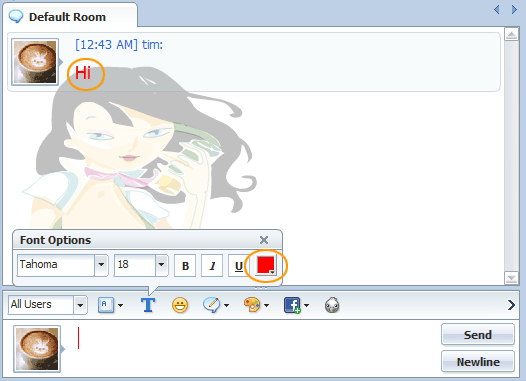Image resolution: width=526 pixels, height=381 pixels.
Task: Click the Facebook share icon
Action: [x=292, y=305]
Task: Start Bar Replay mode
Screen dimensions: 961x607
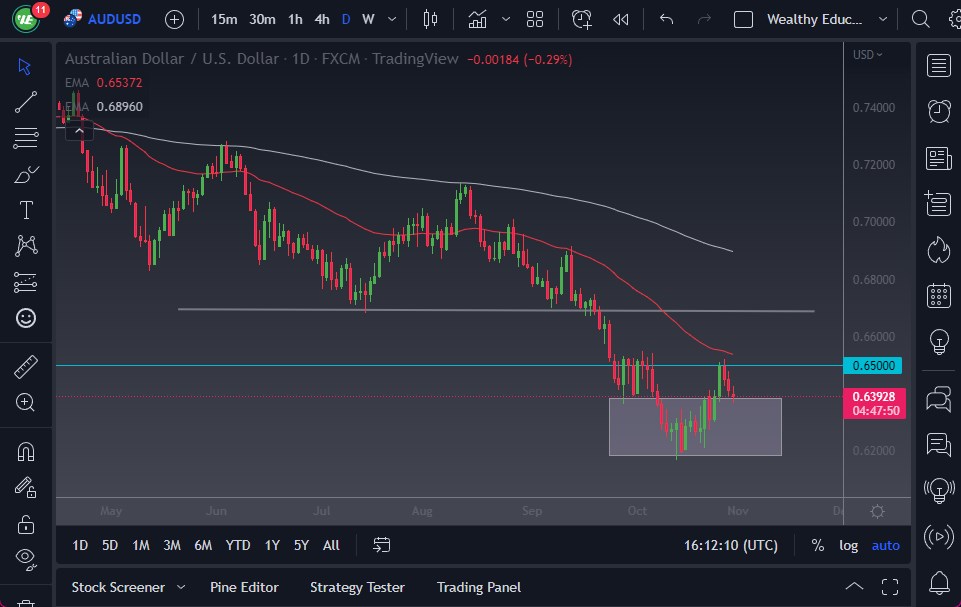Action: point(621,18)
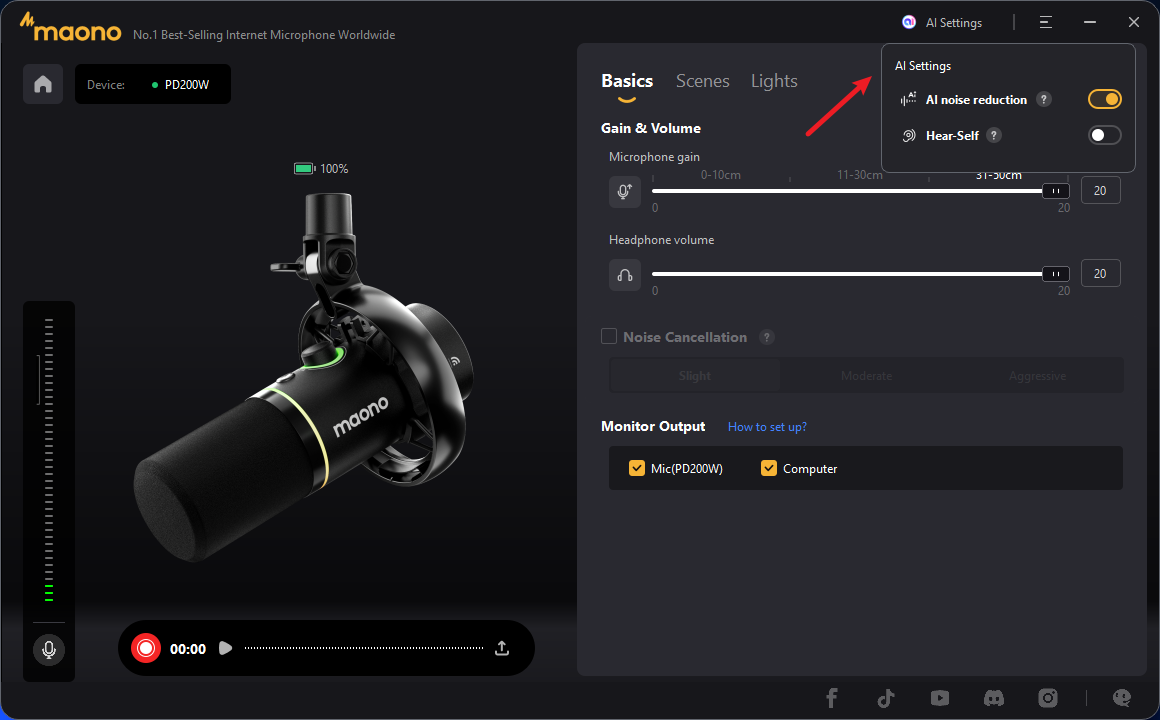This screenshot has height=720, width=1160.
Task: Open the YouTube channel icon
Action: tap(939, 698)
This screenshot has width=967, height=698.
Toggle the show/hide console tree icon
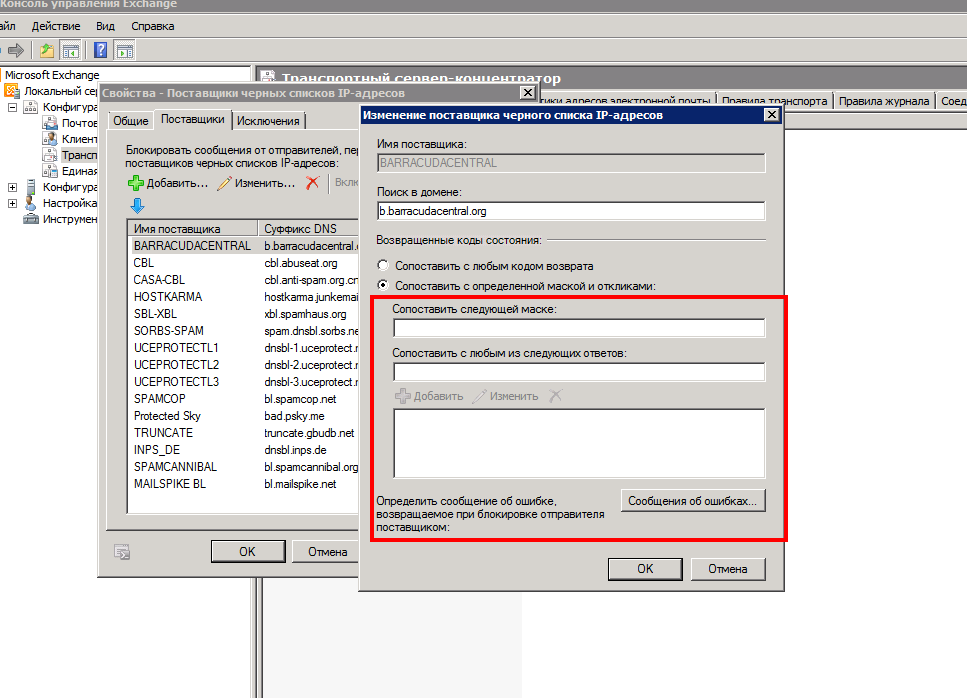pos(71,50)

========

REQUEST =
Copy the material above word for word, without the pictures.

REPLY =
Image resolution: width=526 pixels, height=381 pixels.
Task: Click the Facebook share icon
Action: [x=292, y=305]
Task: Start Bar Replay mode
Screen dimensions: 961x607
Action: point(621,18)
This screenshot has height=720, width=1160.
Task: Open the YouTube channel icon
Action: tap(939, 698)
This screenshot has width=967, height=698.
Toggle the show/hide console tree icon
pos(71,50)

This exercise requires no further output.